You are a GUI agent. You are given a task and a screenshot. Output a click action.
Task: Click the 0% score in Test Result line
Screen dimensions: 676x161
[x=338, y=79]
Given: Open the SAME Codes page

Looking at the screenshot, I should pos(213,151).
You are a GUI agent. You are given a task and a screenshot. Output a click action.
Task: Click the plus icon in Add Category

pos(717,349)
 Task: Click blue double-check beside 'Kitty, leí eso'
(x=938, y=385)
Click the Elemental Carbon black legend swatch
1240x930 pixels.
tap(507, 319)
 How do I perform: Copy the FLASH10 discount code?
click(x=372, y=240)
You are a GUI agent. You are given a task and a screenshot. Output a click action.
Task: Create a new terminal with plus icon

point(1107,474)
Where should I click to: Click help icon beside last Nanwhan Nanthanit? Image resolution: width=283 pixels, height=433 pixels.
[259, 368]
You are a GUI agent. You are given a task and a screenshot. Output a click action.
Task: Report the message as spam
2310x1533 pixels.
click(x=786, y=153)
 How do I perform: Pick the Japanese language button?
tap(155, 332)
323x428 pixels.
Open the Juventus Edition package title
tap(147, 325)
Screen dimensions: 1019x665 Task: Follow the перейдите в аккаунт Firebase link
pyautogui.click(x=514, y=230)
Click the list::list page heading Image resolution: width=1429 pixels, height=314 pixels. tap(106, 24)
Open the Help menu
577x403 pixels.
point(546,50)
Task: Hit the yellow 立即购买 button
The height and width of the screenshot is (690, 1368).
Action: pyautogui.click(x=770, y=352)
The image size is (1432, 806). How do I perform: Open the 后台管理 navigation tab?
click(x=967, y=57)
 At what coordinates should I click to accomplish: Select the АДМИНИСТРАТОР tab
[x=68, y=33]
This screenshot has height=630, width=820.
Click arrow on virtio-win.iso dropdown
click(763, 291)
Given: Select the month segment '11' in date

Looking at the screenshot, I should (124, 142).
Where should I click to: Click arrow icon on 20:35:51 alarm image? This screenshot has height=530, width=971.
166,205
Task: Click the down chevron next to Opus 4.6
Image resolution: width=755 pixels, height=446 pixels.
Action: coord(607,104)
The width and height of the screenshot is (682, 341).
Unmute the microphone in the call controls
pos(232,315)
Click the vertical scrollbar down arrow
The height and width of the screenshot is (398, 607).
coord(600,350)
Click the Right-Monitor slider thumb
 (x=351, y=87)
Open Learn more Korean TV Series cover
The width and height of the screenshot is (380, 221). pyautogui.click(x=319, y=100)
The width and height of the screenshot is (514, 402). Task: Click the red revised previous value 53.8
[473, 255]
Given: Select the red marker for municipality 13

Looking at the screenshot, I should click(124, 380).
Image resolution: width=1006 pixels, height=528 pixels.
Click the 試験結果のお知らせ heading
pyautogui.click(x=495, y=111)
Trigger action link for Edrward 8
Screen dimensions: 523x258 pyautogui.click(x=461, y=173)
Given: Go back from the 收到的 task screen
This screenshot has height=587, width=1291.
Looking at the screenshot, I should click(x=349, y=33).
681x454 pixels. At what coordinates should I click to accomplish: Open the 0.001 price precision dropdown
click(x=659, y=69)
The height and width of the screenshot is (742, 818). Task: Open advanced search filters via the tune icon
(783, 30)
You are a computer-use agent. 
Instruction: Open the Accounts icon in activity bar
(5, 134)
==========
*WHAT THIS TASK INVOLVES:* Please rewrite all of the data above, replacing "GUI agent" with "screen assistant" and leaving everything else unchanged.

*WRITTEN REPLY:*
You are a screen assistant. You are given a task and a screenshot. Output a click action.
Task: Click the 0% score in Test Result line
Screen dimensions: 676x161
[x=338, y=79]
Given: Open the SAME Codes page

Looking at the screenshot, I should pos(213,151).
You are a screen assistant. You are given a task and a screenshot. Output a click action.
Task: Click the plus icon in Add Category

pos(717,349)
 Task: Click blue double-check beside 'Kitty, leí eso'
(x=938, y=385)
Click the Elemental Carbon black legend swatch
1240x930 pixels.
tap(507, 319)
 How do I perform: Copy the FLASH10 discount code?
click(x=372, y=240)
You are a screen assistant. You are given a task and a screenshot. Output a click action.
Task: Create a new terminal with plus icon

point(1107,474)
Where should I click to: Click help icon beside last Nanwhan Nanthanit? Image resolution: width=283 pixels, height=433 pixels.
[259, 368]
You are a screen assistant. You are given a task and a screenshot. Output a click action.
Task: Report the message as spam
2310x1533 pixels.
click(x=786, y=153)
 How do I perform: Pick the Japanese language button?
tap(155, 332)
323x428 pixels.
Open the Juventus Edition package title
tap(147, 325)
Screen dimensions: 1019x665 Task: Follow the перейдите в аккаунт Firebase link
pyautogui.click(x=514, y=230)
Click the list::list page heading Image resolution: width=1429 pixels, height=314 pixels. tap(106, 24)
Open the Help menu
577x403 pixels.
point(546,50)
Task: Hit the yellow 立即购买 button
The height and width of the screenshot is (690, 1368).
Action: pyautogui.click(x=770, y=352)
The image size is (1432, 806). How do I perform: Open the 后台管理 navigation tab?
click(x=967, y=57)
 At what coordinates should I click to accomplish: Select the АДМИНИСТРАТОР tab
[x=68, y=33]
This screenshot has height=630, width=820.
Click arrow on virtio-win.iso dropdown
click(763, 291)
Given: Select the month segment '11' in date

Looking at the screenshot, I should (124, 142).
Where should I click to: Click arrow icon on 20:35:51 alarm image? This screenshot has height=530, width=971.
166,205
Task: Click the down chevron next to Opus 4.6
Image resolution: width=755 pixels, height=446 pixels.
Action: coord(607,104)
The width and height of the screenshot is (682, 341).
Unmute the microphone in the call controls
pos(232,315)
Click the vertical scrollbar down arrow
The height and width of the screenshot is (398, 607).
coord(600,350)
Click the Right-Monitor slider thumb
 (x=351, y=87)
Open Learn more Korean TV Series cover
The width and height of the screenshot is (380, 221). pyautogui.click(x=319, y=100)
The width and height of the screenshot is (514, 402). Task: Click the red revised previous value 53.8
[473, 255]
Given: Select the red marker for municipality 13

Looking at the screenshot, I should click(124, 380).
Image resolution: width=1006 pixels, height=528 pixels.
Click the 試験結果のお知らせ heading
pyautogui.click(x=495, y=111)
Trigger action link for Edrward 8
Screen dimensions: 523x258 pyautogui.click(x=461, y=173)
Given: Go back from the 收到的 task screen
This screenshot has height=587, width=1291.
Looking at the screenshot, I should click(x=349, y=33).
681x454 pixels. At what coordinates should I click to accomplish: Open the 0.001 price precision dropdown
click(x=659, y=69)
The height and width of the screenshot is (742, 818). Task: Open advanced search filters via the tune icon
(783, 30)
You are a computer-use agent. 
Instruction: Open the Accounts icon in activity bar
(5, 134)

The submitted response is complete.